It’s a comparison of homicide rates among new world countries where the dominant or official language is English. This creates an interesting set of common characteristics. All of these countries were inhabited only by pre-Columbian immigrants a little more than 500 years ago. All of them were colonized by Europeans, Africans (as a result of the slave trade, in some form or another), and, to a much lesser extent, Asians. So the current populations are now a significant mix of people descended from European, pre-Columbian, African, and Asian cultures. The pre-Columbian cultures were mostly destroyed and displaced over the last 500 years and their languages have been mostly displaced by English.  I was unable to find UNODC data for the Falkland Islands.

Interestingly, the greatest survival of pre-Columbian languages and cultures in these countries exists in Canada and the United States.

The chart reveals the enormous problems with international comparisons of crime and homicide rates. Differences in culture, data collection, and definitions make comparisons very difficult, perhaps to the point of meaninglessness. Culture is far more important than method or economic condition.

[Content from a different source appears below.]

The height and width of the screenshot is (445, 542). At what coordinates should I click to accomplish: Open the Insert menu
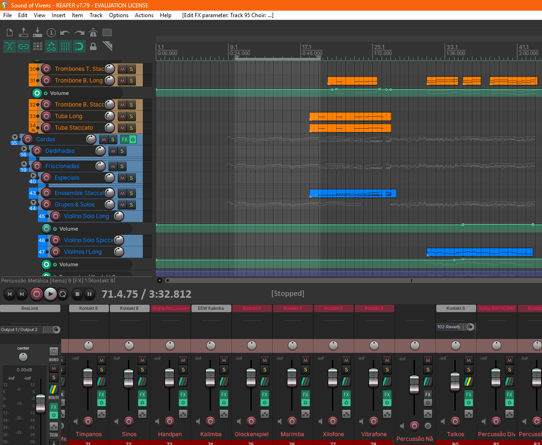tap(58, 15)
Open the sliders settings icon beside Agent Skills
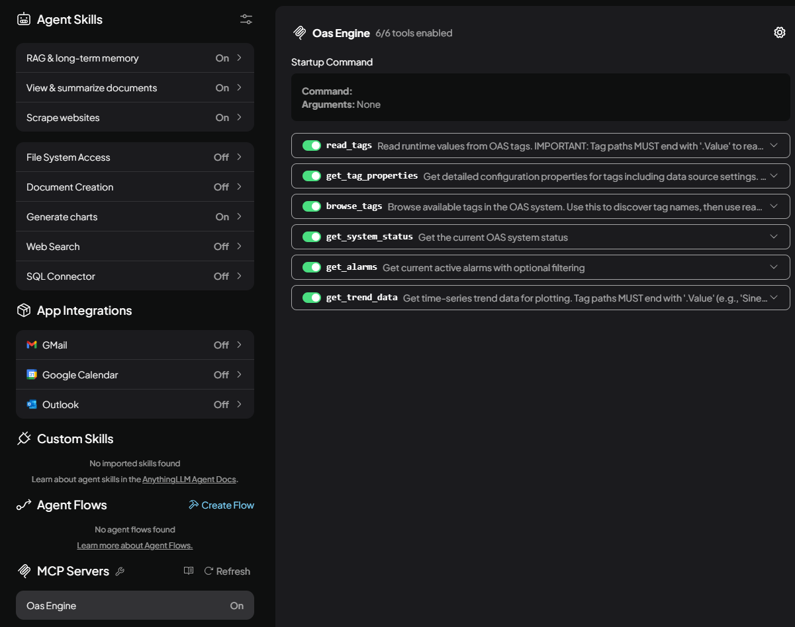 pos(246,19)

Consider one aspect of the law that is often linked to homicide rates — firearm regulation. The U.S. Virgin Islands is listed separately from the United States because it is counted separately in the UNODC data.  Perhaps that’s because the territory was only purchased by the United States in 1917. The USVI and Belize are tied for the highest homicide rates of the countries listed. Both entities have extremely restrictive laws regulating the possession and carry of firearms.

At the other end of the spectrum, we have Canada and the United States.  The firearm laws in Canada are much less restrictive than those in the U.S. Virgin Islands or Belize.  The firearm laws in the United States are, of course, the least restrictive of the group. The comparison supports what other researchers have found — if firearms regulation has any effect on the overall homicide rate, it is not easily discerned from international comparisons.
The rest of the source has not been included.